**What you will do:**
Count the lines in the items below that contain the word "Click". Reply with that number alone.

**Dataset extract:**
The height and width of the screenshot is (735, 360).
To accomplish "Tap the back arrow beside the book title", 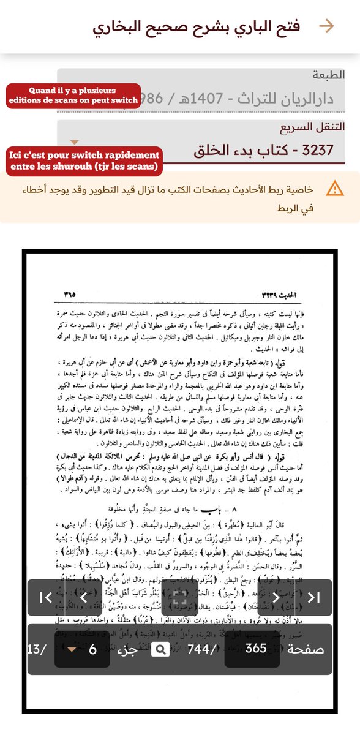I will (x=327, y=26).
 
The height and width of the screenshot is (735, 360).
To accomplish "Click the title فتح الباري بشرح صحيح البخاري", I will (x=197, y=27).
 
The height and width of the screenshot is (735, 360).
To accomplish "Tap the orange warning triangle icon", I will (x=335, y=189).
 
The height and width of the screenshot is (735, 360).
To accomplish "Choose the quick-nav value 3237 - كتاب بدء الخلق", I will (x=258, y=151).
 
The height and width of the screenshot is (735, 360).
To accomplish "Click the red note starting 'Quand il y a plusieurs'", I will (x=72, y=96).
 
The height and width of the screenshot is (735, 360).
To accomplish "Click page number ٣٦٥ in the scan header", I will (x=69, y=294).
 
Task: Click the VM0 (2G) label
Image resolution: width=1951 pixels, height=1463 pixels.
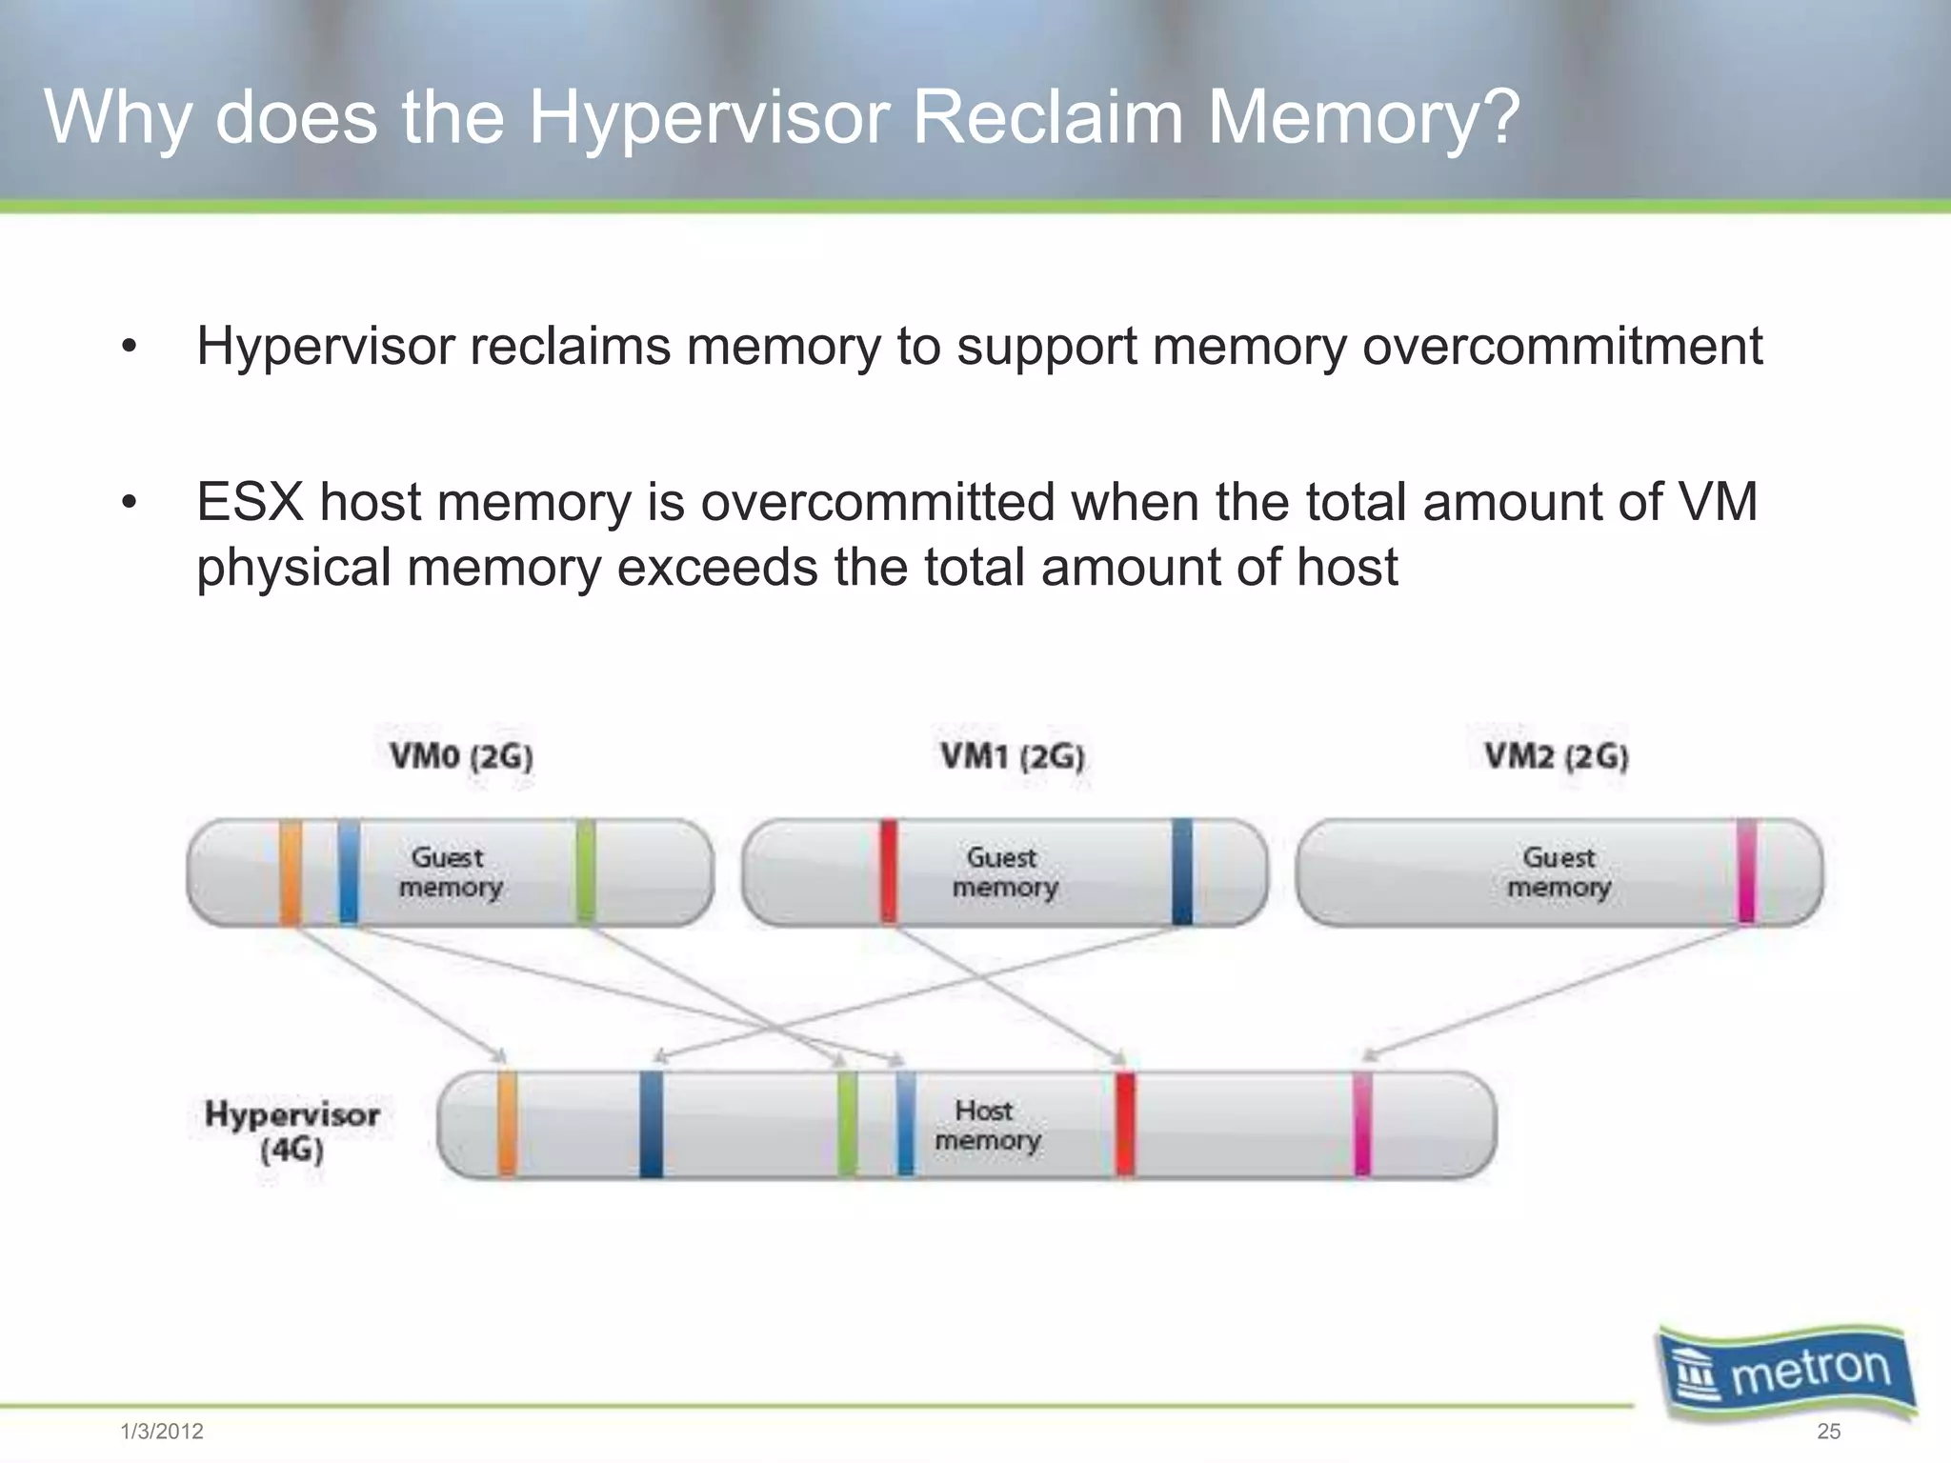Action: [461, 757]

**Solution to the problem:**
4